Il commento del professor Luigi Selvaggi, direttore della prima clinica di ostetricia e ginecologia che sottoporrà il caso al Comitato etico del Policlinico è il seguente: «Sinceramente spero che mi autorizzi… trovo che sia una cosa giustissima: se ammettiamo il transessualismo, dobbiamo dare loro la possibilità di riprodursi». In effetti, da che mondo è mondo, un “se” tira l’altro… Appunto.
Se il comitato autorizzerà l’intervento, alla donna (che però vuole essere anche uomo) verranno prelevati ovociti e un pezzo di ovaio per produrre gli ovociti che, dopo essere stati fertilizzati in vitro, saranno introdotti in cavità uterina. «Magari quella della sua futura moglie», afferma il dottor Selvaggi, che, come volevasi dimostrare, ha già dato per acquisito il matrimonio tra due persone “gaie” dello stesso sesso.
Qualcuno prontamente obietterà che la legge 40 non consente la fecondazione eterologa. No problem. Lo spiega Raffaella De Palo, direttrice del centro di fecondazione assistita del Policlinico di Bari, che contiene la più grande biobanca dell’Italia del Sud. «La normativa italiana – ricorda – non vieta di conservare i gameti, per poi prenderli e portarli in Paesi in cui è consentito farlo».

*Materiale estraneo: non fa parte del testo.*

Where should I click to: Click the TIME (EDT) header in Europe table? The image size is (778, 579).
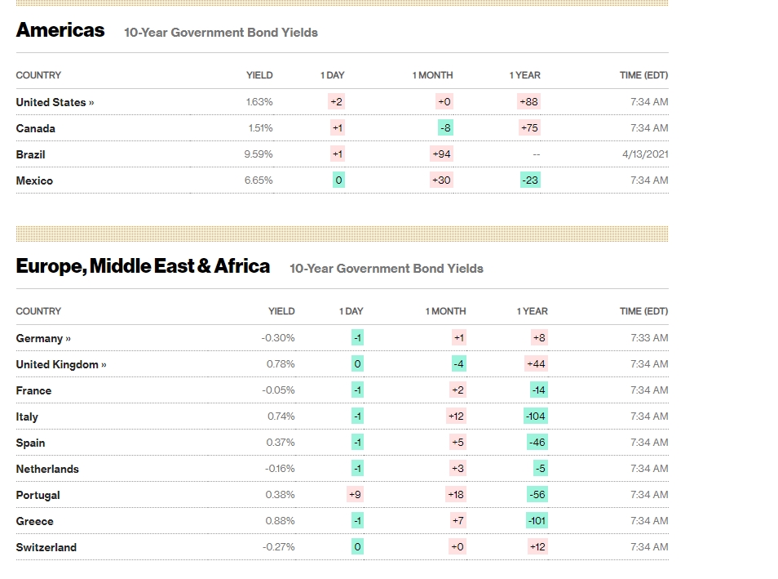click(x=643, y=311)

«Poter disporre di una banca dei gameti è una grande cosa – è anche l’opinione del professor Orlando Todarello, direttore dell’unità operativa complessa di psichiatria e couseling della donna che ha chiesto di diventare uomo – perché consente a queste persone di non rinunciare definitivamente ad avere dei figli». Puntuale come un orologio svizzero, il solito refrain: «E’ un atto civile». Ci mancherebbe!

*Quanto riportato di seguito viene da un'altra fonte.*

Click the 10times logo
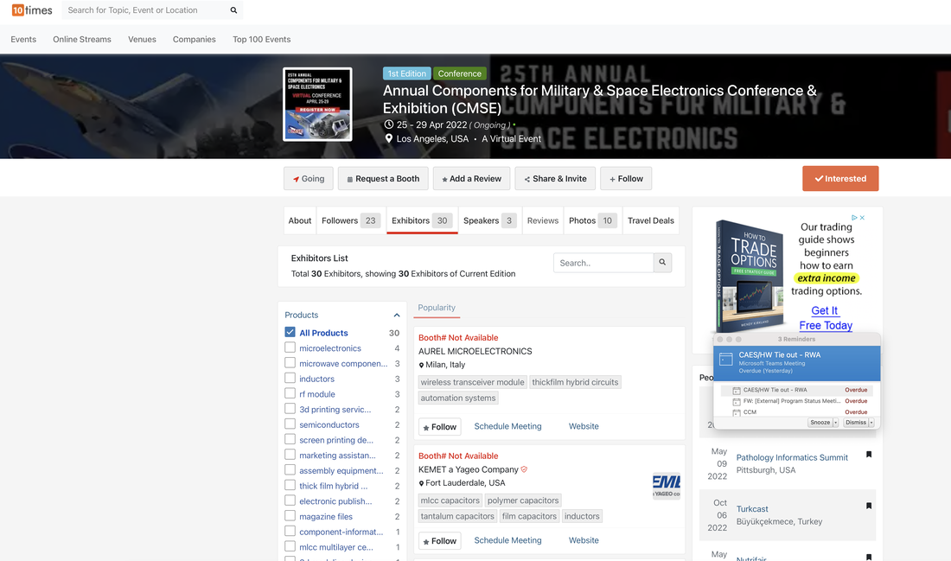The image size is (951, 561). [32, 10]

Ecco la nuova civiltà: il “porcoliberismo”
Aveva ragione Marcello Veneziani, a cui chiedo in prestito un pezzo dell’articolo pubblicato sul Corsera a novembre del 2008. «Siamo entrati nell’era del porcoliberismo. Ovvero il liberismo ridotto a filosofia dei porci comodi. Il liberismo come teologia del maiale, nel senso che ognuno può fare quel che gli istinti e le convenienze del momento gli consigliano, senza limitazioni. Gratta, gratta, a questo poi si riduce la prosopopea di certo garantismo che sconfina nell’antiproibizionismo: lasciateci fare i porci comodi. Lasciatemi sbracare, ubriacare, sniffare, tradire, gozzovigliare, evacuare, quel che mi passa per la testa, per il naso, per la bocca, per il sesso. Il mondo è una periferia del proprio ombelico; la pancia è il Monte Sinai da cui discendono i nuovi comandamenti. Cosa volete che sia la legge, il limite, la sanzione, il richiamo alle nostre responsabilità…? Qui c’è solo Io. Un Io largo e lardoso che la fa da padrone assoluto».

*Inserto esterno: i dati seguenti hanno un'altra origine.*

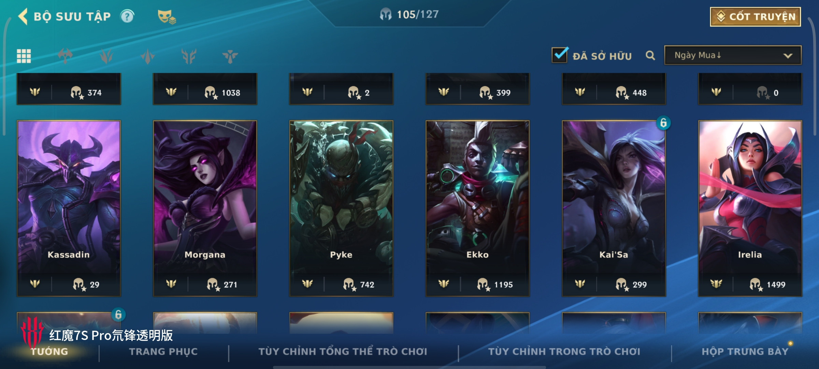Open the help question mark icon

(x=127, y=16)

Di fronte a questa “civiltà” (?) che avanza, nessuna chiosa: ha già detto tutto Veneziani. Solo una domanda. E i cattolici?
Con i dovuti distinguo (che Grazie a Dio ci sono), per la risposta verrebbe da dire, parafrasando il titolo di un famoso romanzo di Archibald Joseph Cronin: «E i cattolici stanno a guardare», inermi e, oltretutto, nella direzione sbagliata. «Sursum corda!»